Quoted passage:

##############################

A Portrait of the Artist as a Young Man in Lockdown

A few weeks ago, a high school friend posted a Bandcamp link to a release by a young artist from Clinton, New Jersey named Avery Stoker called Endersine/Sundance. I grew up only a few miles from Clinton, and some of my other friends praised the release in the comments section, so I took a listen. 

I didn’t get the opening track, “Endersine,” at first. The heavily altered vocals and instrumentation had me thinking techno. But the second track, “You Kill Me,” is a two-guitar, bass, and drums rocker, and Stoker plays all the instruments himself. It was a complete 180, and without the vocal effects it became clear that he can sing with the best of them. How did he generate that intensity without a band? Now I was totally interested. 

The rest of Endersine/Sundance bounces around stylistically and even the songs structures themselves are not predictable. And after a few more listens, “Endersine,” makes sense in the context of the rest of the album. Think of Robbie Robertson leading off Music from Big Pink with “Tears of Rage.”

##############################

Supplied entries:
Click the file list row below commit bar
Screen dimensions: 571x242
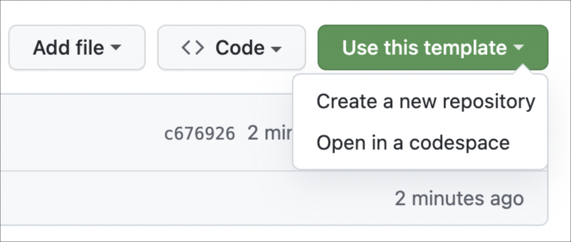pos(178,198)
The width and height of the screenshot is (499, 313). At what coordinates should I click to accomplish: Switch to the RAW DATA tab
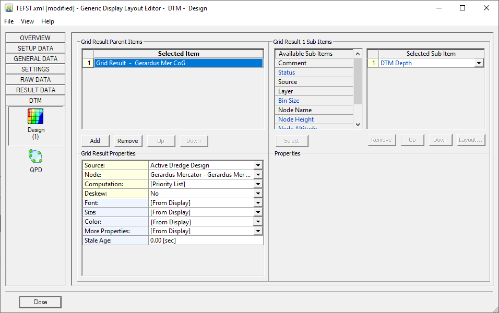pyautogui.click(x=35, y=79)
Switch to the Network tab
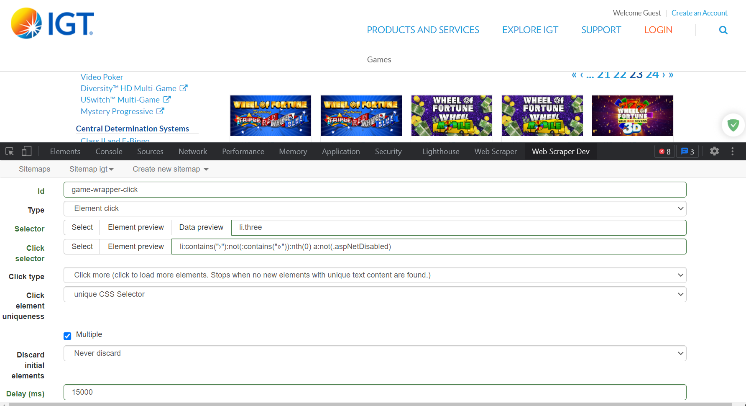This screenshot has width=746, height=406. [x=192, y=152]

##############################

About this exercise: Copy out, word for word, the entire article above about Avery Stoker's release Endersine/Sundance.

Solution for this problem:
A Portrait of the Artist as a Young Man in Lockdown

A few weeks ago, a high school friend posted a Bandcamp link to a release by a young artist from Clinton, New Jersey named Avery Stoker called Endersine/Sundance. I grew up only a few miles from Clinton, and some of my other friends praised the release in the comments section, so I took a listen. 

I didn’t get the opening track, “Endersine,” at first. The heavily altered vocals and instrumentation had me thinking techno. But the second track, “You Kill Me,” is a two-guitar, bass, and drums rocker, and Stoker plays all the instruments himself. It was a complete 180, and without the vocal effects it became clear that he can sing with the best of them. How did he generate that intensity without a band? Now I was totally interested. 

The rest of Endersine/Sundance bounces around stylistically and even the songs structures themselves are not predictable. And after a few more listens, “Endersine,” makes sense in the context of the rest of the album. Think of Robbie Robertson leading off Music from Big Pink with “Tears of Rage.”